-- Items listed in a dataset --
=== Section Start ===

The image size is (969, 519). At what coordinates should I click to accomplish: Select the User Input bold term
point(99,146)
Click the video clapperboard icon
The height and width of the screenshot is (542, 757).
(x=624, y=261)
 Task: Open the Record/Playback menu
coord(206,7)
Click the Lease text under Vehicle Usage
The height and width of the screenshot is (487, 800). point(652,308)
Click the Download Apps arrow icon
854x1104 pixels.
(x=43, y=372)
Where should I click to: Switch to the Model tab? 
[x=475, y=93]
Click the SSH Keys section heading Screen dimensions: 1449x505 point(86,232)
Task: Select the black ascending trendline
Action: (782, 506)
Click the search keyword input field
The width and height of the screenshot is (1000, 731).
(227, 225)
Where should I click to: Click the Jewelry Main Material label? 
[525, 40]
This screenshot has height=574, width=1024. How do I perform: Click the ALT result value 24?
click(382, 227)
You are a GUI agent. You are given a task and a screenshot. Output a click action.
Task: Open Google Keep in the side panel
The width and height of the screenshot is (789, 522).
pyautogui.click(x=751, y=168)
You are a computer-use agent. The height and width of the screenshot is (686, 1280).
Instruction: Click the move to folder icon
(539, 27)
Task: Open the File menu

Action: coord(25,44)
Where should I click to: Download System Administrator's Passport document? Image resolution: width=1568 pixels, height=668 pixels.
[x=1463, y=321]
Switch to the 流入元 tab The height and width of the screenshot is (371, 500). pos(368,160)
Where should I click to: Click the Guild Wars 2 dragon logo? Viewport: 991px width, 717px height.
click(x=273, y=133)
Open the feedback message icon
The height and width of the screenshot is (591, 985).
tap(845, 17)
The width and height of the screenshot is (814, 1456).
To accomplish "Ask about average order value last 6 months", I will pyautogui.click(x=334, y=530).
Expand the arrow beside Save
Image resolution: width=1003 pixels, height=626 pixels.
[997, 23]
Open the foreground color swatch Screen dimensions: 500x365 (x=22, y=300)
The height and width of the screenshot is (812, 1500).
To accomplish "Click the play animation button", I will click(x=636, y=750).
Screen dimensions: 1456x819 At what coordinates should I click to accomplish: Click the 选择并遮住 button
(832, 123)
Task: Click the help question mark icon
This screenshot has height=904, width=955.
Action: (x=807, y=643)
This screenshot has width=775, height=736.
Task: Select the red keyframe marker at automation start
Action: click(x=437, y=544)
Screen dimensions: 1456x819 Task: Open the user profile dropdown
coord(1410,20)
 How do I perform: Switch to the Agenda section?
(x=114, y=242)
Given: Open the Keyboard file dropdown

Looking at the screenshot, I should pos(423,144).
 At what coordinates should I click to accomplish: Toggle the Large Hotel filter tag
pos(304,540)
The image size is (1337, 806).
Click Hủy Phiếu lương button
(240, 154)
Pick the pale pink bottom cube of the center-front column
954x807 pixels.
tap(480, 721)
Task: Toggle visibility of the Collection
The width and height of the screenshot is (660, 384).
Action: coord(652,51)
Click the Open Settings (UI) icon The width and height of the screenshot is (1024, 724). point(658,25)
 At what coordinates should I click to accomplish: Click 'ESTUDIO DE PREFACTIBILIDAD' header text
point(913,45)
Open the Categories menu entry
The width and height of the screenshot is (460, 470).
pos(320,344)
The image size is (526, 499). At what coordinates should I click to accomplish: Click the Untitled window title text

=== Section End ===

-- Task --
Please write out, exactly as they appear above, only the lines in the stretch from the line with "Where should I click to: Download" through the line with "Open the foreground".

-- Reply to the exercise --
Where should I click to: Download System Administrator's Passport document? Image resolution: width=1568 pixels, height=668 pixels.
[x=1463, y=321]
Switch to the 流入元 tab The height and width of the screenshot is (371, 500). pos(368,160)
Where should I click to: Click the Guild Wars 2 dragon logo? Viewport: 991px width, 717px height.
click(x=273, y=133)
Open the feedback message icon
The height and width of the screenshot is (591, 985).
tap(845, 17)
The width and height of the screenshot is (814, 1456).
To accomplish "Ask about average order value last 6 months", I will pyautogui.click(x=334, y=530).
Expand the arrow beside Save
Image resolution: width=1003 pixels, height=626 pixels.
[997, 23]
Open the foreground color swatch Screen dimensions: 500x365 (x=22, y=300)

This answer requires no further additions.